Covariates in each multivariate model

Outcome: Pneumonia

Covariates: Gender, SLE status, Baseline age, Smoking status

Outcome: Other infectious and parasitic diseases

Covariates: Gender, SLE status, Baseline age, Smoking status

Outcome: Cardiovascular disease

Covariates: Gender, SLE status, Baseline age, Smoking status, BMI category, Diabetes

Outcome: Neoplasms

Covariates: Gender, SLE status, Baseline age, Smoking status, BMI category

Outcome: Malignant Neoplasms

Covariates: Gender, SLE status, Baseline age, Smoking status, BMI category

Discussion

Overall, we found that patients with SLE had more CVD, pneumonia, infections, and neoplasms than the control population across all racial/ethnic groups in our study. There were also some differences in incidence of these outcomes across racial/ethnic groups within patients with SLE. However, when addressing our central clinical question of the independent association between SLE and these outcomes by racial/ethnic group, we found there was almost no evidence for substantial interaction or heterogeneity by race/ethnicity. This finding was generally consistent across both multiplicative and additive scales.

The reasoning behind the lack of an independent disease-mediated effect on the risk of outcomes by race/ethnicity in SLE is unknown but is an intriguing finding that warrants further study. We could not identify similar studies- limiting our ability to contextualize our findings in the literature. There are two ways to answer the questions that arise in these analyses. One way would be to explore whether the health disparities found in the outcomes in racial/ethnic minorities with SLE may be due to the disease uniformly activating pathways that already predispose racial minorities to outcomes. Another way would be to explore whether the heterogeneity in these outcomes has nothing to do with SLE pathogenesis but rather may be a consequence of underlying pathways present in the background risk within the general population. The findings of these inquiries would help anticipate the degree to which the white-racial minority gap may widen or narrow in the future because of shifting trends in SLE. Such knowledge may be useful in planning and targeting systems to deliver care to a growing population of patients with SLE.

There is an abundance of studies in the SLE literature comparing race/ethnic groups, with whites as the reference categories. Oftentimes, the regression models in these studies treat race/ethnicity as a confounder of the associations between the exposure(s) and outcome(s) of interest. For example, although the Medicaid studies found significant differences among the patients with SLE by race, they were not necessarily comparing patients with SLE to the general population or examining the effect of SLE on those outcomes for each racial group separately8,16,18. The questions that arise in these settings are variations of the following: assuming that we have a population of patients with SLE, which racial/ethnic groups do worse? Our current work instead dissects this from a different angle and asks: given that we know that some of these outcomes are more common in certain racial/ethnic groups, are the racial differences still apparent when one factors out the increased incidence in the non-SLE minority populations? Thus, we suggest that future studies of racial disparities in SLE outcomes need to include general population comparators so that inferences can be made about the extent that SLE widens the gaps in existing inequalities.

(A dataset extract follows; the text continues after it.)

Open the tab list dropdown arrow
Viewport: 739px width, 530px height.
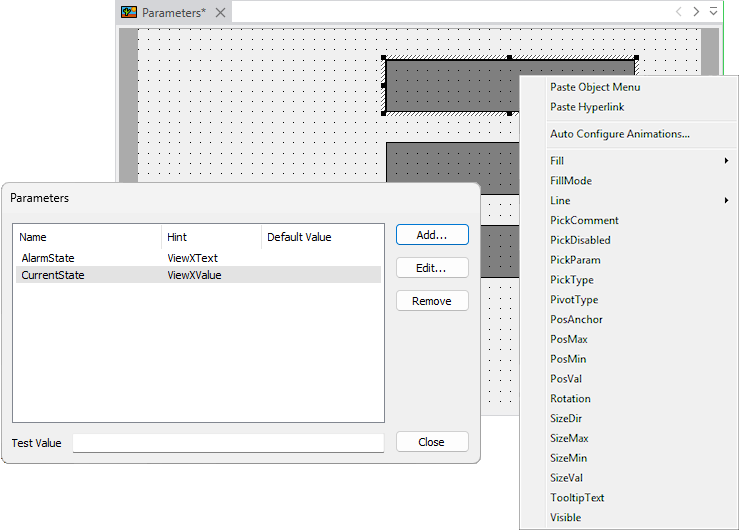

We found higher prevalence of more “upstream” risk factors such as diabetes, hypertension, and dyslipidemia among patients with SLE compared to controls and these conditions are often precursors to CVD and neoplasms. When we adjusted for these risk factors in the regression models, the significant associations between SLE and the outcomes did not change. It is not clear how these traditional risk factors and those specific to SLE (e.g., autoantibodies, interferon signatures) impact CVD outcomes in racial minorities with SLE. In the general population, CVD risk algorithms such as the Framingham Risk Score and the American College of Cardiology/American Heart Association have been shown to validate well in racial minorities27,28, however, these algorithms may underestimate CVD risk in patients with SLE29. The extent to which risk algorithms (and their constituents) can accurately predict CVD risk in individual race/ethnic groups with SLE is currently unknown and warrants research resources. The extent to which diabetes influences CVD and cancer among patients with SLE and how this association is patterned along race/ethnic groups is not well understood in rheumatology. In addition, one question we ask clinicians to ponder is whether the severe clinical phenotypes observed in racial minorities with SLE have correlates within the general population, and if the severe manifestations of these outcomes are due to the underlying predisposition of race/ethnic minorities for these conditions, and not SLE. There is increasing evidence that these risk factors are patterned differently for race/ethnic groups; for example, a 10 mm Hg higher systolic blood pressure level is associated with 24% increase in stroke risk for blacks and only an 8% increase in stroke risk for whites.30.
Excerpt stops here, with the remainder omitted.